TL;DR: A reported 14-point draft deal between the US and Iran includes pledges to restore commercial shipping through the Strait of Hormuz within a month, but key disputes over who controls the waterway remain unresolved, sending Brent crude to its lowest level since late April.
A leaked draft agreement between the United States and Iran is shaking oil markets and raising urgent questions for shipping operators. Iranian state broadcaster IRIB reported seeing a 14-point document that would, in theory, end hostilities and restore cargo vessel traffic through the Strait of Hormuz. But the fine print tells a more complicated story.

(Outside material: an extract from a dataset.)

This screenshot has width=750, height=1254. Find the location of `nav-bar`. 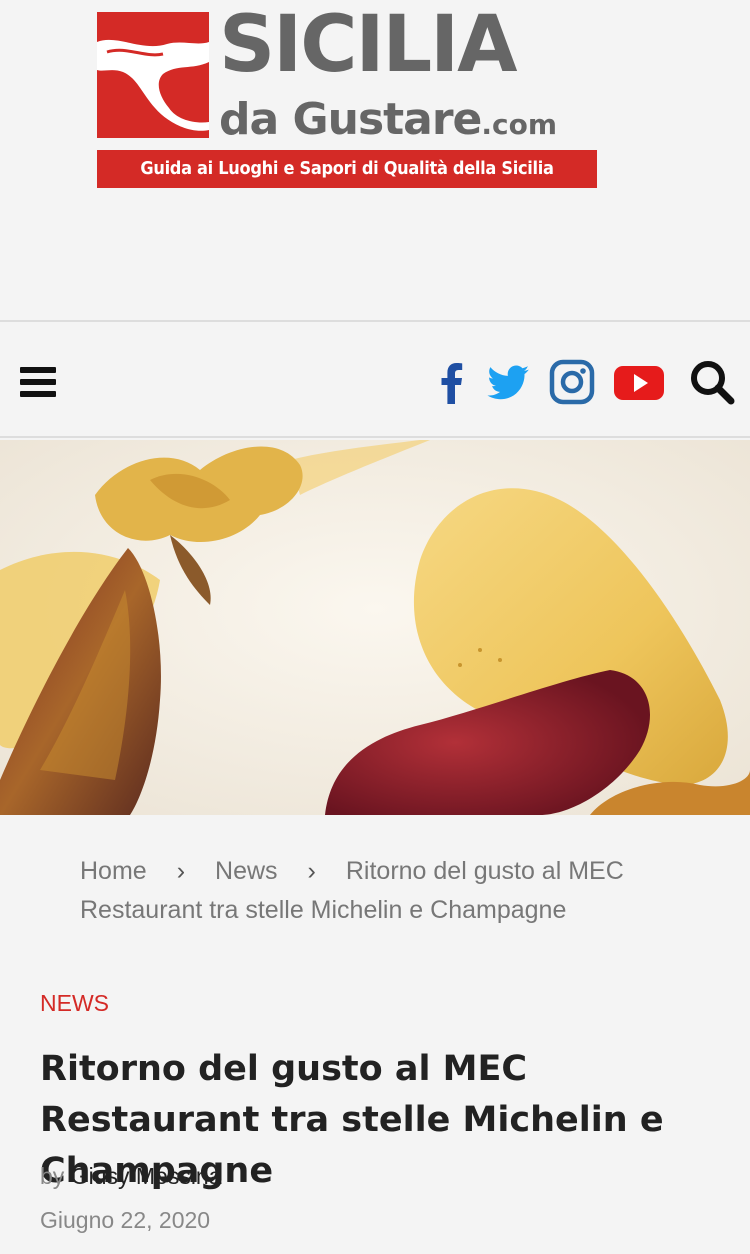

Hormuz Control Remains the Core Dispute
The draft text, as cited by IRIB, contains language that Iran’s negotiators will find favourable. It states that managing ship passage and collecting service fees remains at Tehran’s discretion, in cooperation with Oman. That is a significant claim. The Strait of Hormuz handles roughly one fifth of the world’s traded oil. Any toll arrangement would directly affect freight costs on some of the busiest energy corridors on the planet.
President Trump rejected that framing outright.
“The strait of Hormuz is going to be open to everybody. We’ll watch over it, but nobody’s going to control it.”
President Donald Trump
Trump went further, describing the waterway as international waters and warning that any party attempting to block or charge vessels would face consequences. The gap between Tehran’s draft language and Washington’s stated position is wide. No agreement on Hormuz access can hold if both sides read the text differently.
Oil Markets React, Shipping Watches Closely
Crude futures moved fast on the IRIB report. Front-month Ice Brent dropped sharply, approaching its lowest intraday level since 21 April.
A confirmed deal that reopens Hormuz fully would add supply confidence to the market. But the draft contains no mention of Iran’s nuclear programme and no pathway for repatriating frozen Iranian funds. Trump confirmed sanctions relief is off the table for now. That limits the durability of any arrangement. Freight operators routing tankers or bulk cargo through the Gulf should treat this as a developing situation, not a cleared lane.
Iran pledged in the draft to return commercial ship traffic to pre-war levels within one month. That timeline is aggressive. Whether it survives contact with the political reality in both capitals is another matter entirely.